IV

At the foot of my hill I crossed the wet ditch and sat on top of the damp stone wall. The top stones had been dried by the sun.

The life of the past had come closer; it had come into the village in the night and touched on my existence once more.

I remembered the warm light in Quinn’s eyes as he had talked of his job, of the Atom Foundation, of the successful efforts to delay the perfection of the Lessault Device. A sensitive and perceptive man, Quinn. Thoroughly dead. Probably slugged across the forehead as he was sleeping, with the fire to destroy the evidence of the blow.

I had a decision to make. It forced itself upon me. It would have been difficult but possible to say no to the man while he was alive. Suddenly it seemed almost impossible to say no again to the charred face, the sightless eyes — no identity left save the long slim bone structure.

Obviously Quinn had made no attempt to conceal his movements, evade those who would follow him. By traveling openly he had compromised me, assuming that I would have agreed to take the job on. I have a great distaste for the administrative methods of our Intelligence agencies. In other countries the agencies are given funds and are not required to account for the use of those funds.

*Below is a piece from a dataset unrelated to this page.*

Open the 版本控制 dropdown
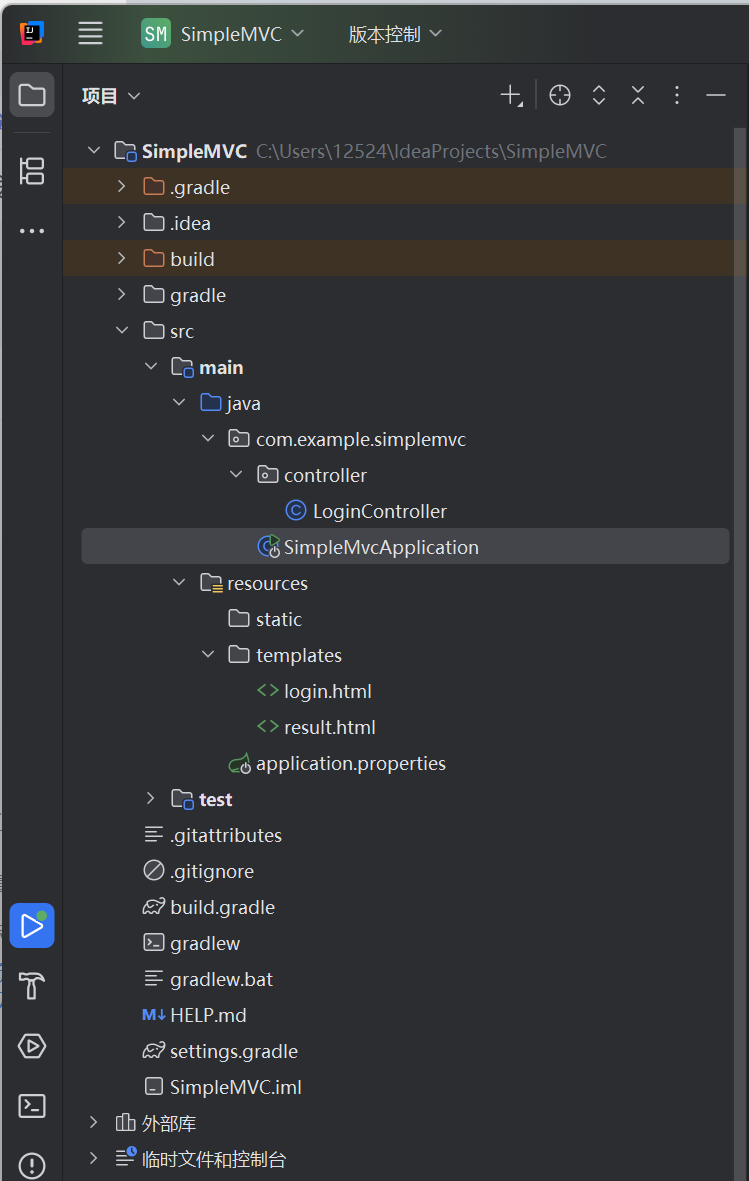tap(394, 33)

Our OSS operated that way during the war. It is the only way. But, during peacetime, Intelligence agencies must account for every penny, and all payments go on record. The red tape of bookkeeping serves to compromise the agent in the field and hamper his movements. I had no faith in stepping into the bureaucratic picture and preventing being further compromised.

For purposes of safety, I must assume that whoever had gotten rid of Quinn had a good idea of the purpose of his visit and a fair dossier on me. I must further assume that my movements were known and evaluated.

I thought that it would have made far more sense for them to have eliminated me, thus assuring that Quinn would be unable to secure my help. The reason for the elimination of Quinn baffled me. He had told me that he was getting nowhere, and there was no reason to doubt him. Thus, why take the risk?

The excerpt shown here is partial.